» Your goal
Please output exactly the lines below, starting at the line that has "Select the Developed cell" and ending at the line that has "Task: Select the", both included; leave out all pictures and include nothing else.

» Records to use

Segment Open

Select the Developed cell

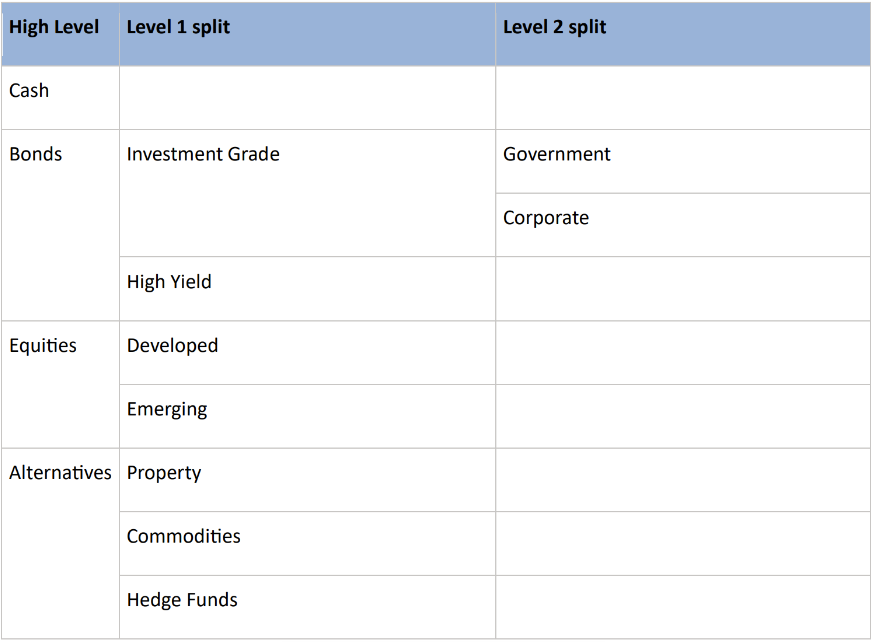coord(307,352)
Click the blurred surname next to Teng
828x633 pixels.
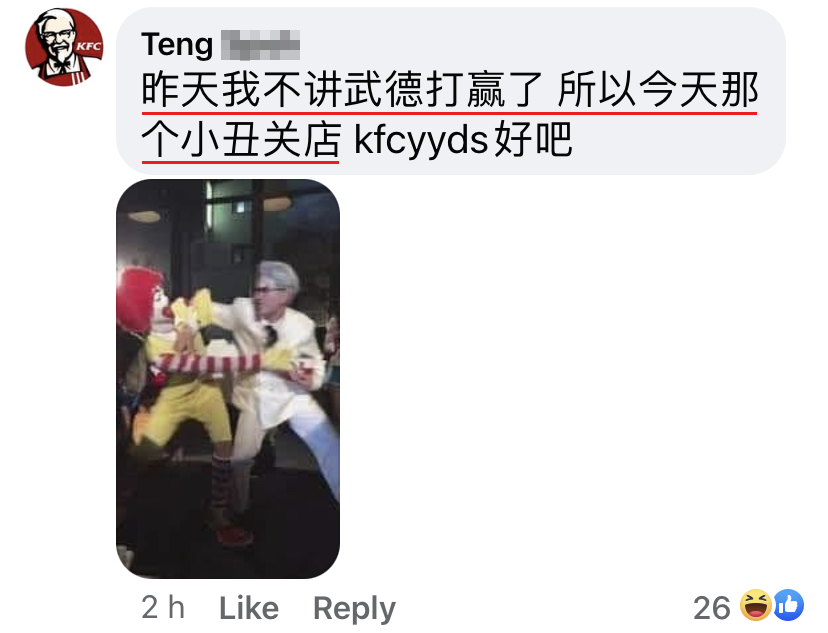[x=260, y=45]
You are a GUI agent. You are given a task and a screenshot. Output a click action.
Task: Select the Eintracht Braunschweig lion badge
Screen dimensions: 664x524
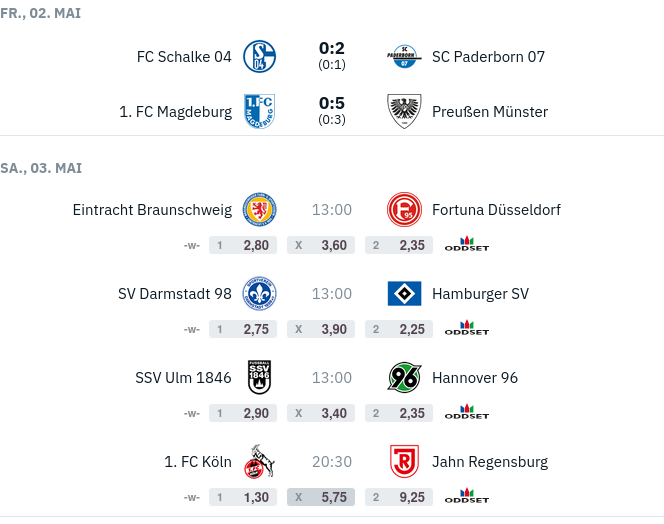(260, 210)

Segment Closed
Segment Open

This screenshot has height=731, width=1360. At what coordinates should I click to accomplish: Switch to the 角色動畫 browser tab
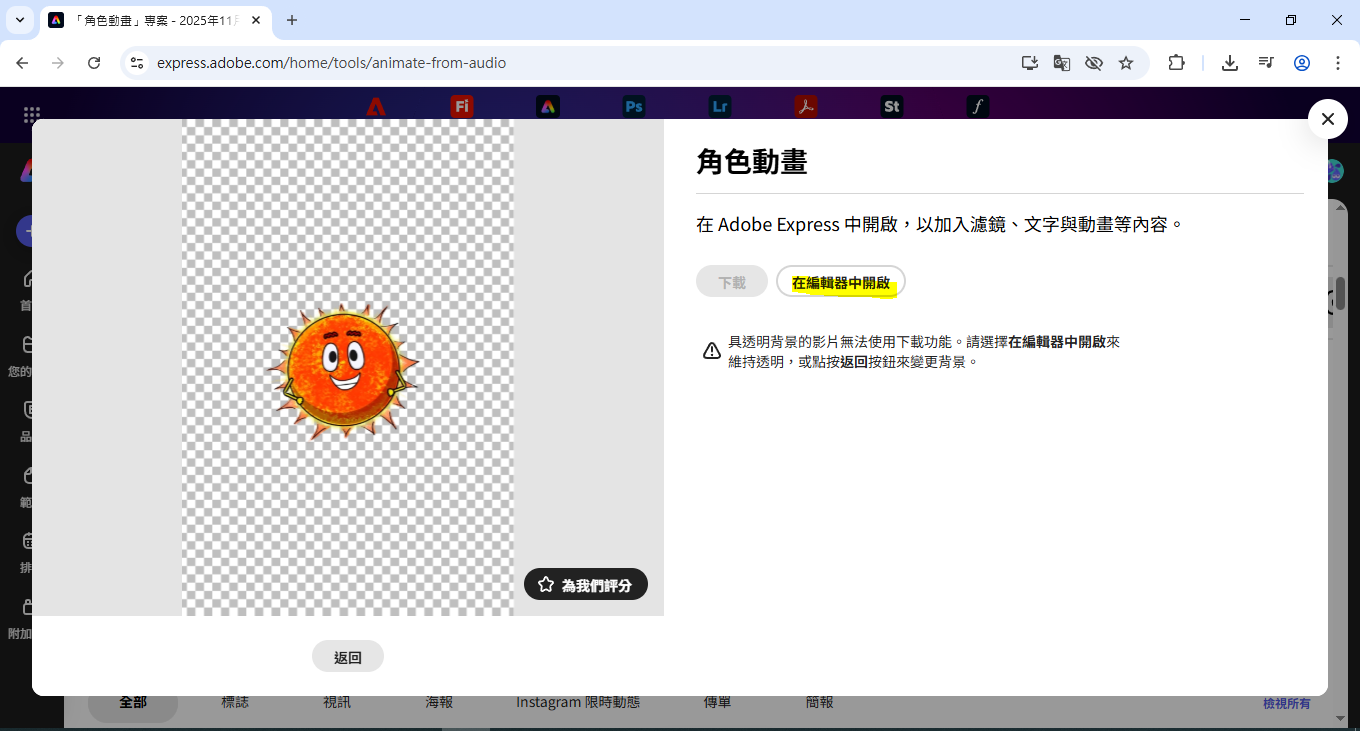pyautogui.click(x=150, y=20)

Segment Closed

» Answer space
Select the Developed cell

coord(307,352)
Click the blurred surname next to Teng
828x633 pixels.
[x=260, y=45]
You are a GUI agent. You are given a task and a screenshot. Output a click action.
Task: Select the Eintracht Braunschweig lion badge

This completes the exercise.